### Exercise aim
From the post about the OSX decline, list each favorable condition the writer introduces with "even with" while explaining the exit from the Oilpatch.

### Passage
--- --- ---
<Not being a short term trader, the decline in the OSX is not that big a deal>
... ststimon; that all depends:
Actually; if you are investing, or trading - in a cyclical sector - you had better have some significant "degree" of "short-termedness" in your mindset; or you'll eventually be roadkill... and that concept is historically supported & is beyond discussion.
Once again; if we should have learned anything from 1997-98 and all other prior Oil cycles; the peak in shareprices & the OSX index; will ALLWAYS arrive very early in relationship to commodity prices and earnings peaks.
It is imperative that one exits into incredibly high sentiment - because the turns are nearly allways unexpected, occur into sterling underlying fundamentals and become very volatile.
My entire commentary on - October 1997-esque Deja Vu all over again; was initially met with much criticism here.
I posted in August; that I took the vast majority of my money out of the market - completely out.
I am "trading" with only approx 25% of my profits made over the last 18-24 months; of which I was virtually 100% invested in the Oilpatch - other than a forray into the April-May Naz DCB and presently the building of a portfolio weighted position in the Gold stocks & some shorts/puts in Tech.
If I lose every penny I presently have in the market - I still retain 75% of my profits made over the last 18-24 months; that is how protective of my profits I am being & how negative on the risk vs reward opportunities that I am on this overall market.
Yes; even with a historic combined high in commodity prices, even with historically record setting earnings, even with earnings estimates set to double into next year in many cases; I sold & exited the Oilpatch to a major degree ... because of two reasons:
1. History dictates that I must exit very, very early and into bullish sentiment & underlying fundamentals and commodity prices.
--- --- ---
### Information
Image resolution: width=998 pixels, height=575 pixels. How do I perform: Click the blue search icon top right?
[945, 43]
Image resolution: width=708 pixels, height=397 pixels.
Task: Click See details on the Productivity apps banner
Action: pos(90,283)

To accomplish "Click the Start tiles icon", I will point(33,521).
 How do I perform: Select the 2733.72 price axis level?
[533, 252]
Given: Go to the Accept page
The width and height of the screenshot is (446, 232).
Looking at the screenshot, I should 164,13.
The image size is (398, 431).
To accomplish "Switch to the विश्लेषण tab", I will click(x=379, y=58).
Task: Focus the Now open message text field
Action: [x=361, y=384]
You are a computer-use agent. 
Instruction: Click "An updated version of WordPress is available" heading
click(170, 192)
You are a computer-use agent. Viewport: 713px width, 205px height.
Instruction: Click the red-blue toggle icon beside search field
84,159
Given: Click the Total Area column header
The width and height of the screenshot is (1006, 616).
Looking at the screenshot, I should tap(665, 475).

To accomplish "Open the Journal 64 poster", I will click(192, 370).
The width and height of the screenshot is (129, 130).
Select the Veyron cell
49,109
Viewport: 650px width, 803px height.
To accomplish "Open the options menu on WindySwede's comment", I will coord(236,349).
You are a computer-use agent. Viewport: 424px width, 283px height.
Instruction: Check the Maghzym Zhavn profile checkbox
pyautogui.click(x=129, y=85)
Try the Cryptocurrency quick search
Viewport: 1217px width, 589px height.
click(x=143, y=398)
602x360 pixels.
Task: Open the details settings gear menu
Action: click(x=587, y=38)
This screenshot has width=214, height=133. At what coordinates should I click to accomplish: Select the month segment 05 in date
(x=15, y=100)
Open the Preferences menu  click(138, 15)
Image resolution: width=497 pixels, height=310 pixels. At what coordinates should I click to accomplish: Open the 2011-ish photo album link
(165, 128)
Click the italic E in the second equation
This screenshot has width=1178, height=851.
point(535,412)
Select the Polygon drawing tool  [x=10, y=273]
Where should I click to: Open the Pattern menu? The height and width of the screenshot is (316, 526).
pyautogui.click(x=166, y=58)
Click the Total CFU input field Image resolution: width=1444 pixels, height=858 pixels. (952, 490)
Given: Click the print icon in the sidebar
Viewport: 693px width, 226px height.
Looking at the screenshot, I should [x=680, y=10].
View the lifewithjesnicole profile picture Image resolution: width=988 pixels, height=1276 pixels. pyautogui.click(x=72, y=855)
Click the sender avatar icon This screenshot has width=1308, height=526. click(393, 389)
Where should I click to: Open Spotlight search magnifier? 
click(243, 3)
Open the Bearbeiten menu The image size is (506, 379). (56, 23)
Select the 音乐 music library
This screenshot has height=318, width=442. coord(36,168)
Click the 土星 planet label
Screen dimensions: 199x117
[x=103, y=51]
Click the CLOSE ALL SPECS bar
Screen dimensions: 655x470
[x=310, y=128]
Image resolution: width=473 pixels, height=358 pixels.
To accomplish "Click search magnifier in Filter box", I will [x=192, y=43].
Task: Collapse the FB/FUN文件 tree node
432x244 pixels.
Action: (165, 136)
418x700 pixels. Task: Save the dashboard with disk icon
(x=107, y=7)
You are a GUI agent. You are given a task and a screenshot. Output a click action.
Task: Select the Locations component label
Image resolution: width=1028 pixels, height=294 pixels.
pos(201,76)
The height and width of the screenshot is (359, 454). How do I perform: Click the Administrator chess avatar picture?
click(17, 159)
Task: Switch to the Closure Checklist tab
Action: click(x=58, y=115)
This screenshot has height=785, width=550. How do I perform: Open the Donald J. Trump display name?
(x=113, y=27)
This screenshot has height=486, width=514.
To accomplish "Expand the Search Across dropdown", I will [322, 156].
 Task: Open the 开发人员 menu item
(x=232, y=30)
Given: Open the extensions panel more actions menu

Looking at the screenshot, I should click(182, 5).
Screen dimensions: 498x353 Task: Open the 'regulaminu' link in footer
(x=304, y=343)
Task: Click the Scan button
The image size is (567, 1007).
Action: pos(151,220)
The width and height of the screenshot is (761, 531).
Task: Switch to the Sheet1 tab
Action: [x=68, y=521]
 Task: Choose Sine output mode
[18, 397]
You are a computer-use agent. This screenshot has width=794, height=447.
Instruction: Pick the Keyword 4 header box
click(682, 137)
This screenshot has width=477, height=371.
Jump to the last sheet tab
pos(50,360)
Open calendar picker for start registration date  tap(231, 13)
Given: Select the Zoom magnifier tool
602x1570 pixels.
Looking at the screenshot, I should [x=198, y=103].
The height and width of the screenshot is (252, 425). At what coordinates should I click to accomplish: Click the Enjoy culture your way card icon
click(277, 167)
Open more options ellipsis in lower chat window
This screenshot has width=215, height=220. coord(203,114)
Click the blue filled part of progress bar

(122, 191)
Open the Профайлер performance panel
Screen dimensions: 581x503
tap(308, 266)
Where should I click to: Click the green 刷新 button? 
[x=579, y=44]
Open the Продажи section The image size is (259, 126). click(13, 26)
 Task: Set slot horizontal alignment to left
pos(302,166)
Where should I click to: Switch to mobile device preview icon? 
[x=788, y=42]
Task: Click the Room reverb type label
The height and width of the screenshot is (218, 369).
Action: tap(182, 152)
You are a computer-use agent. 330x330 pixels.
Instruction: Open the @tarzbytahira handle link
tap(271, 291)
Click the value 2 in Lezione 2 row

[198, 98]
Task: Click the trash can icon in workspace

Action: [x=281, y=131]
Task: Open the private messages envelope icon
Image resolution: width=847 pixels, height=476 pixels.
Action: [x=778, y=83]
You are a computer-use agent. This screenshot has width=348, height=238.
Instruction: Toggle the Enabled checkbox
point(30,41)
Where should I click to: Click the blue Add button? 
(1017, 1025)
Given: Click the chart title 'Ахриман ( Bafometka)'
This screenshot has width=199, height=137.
--- --- ---
### Completed exercise
- A historic combined high in commodity prices
- Historically record-setting earnings
- Earnings estimates set to double into next year in many cases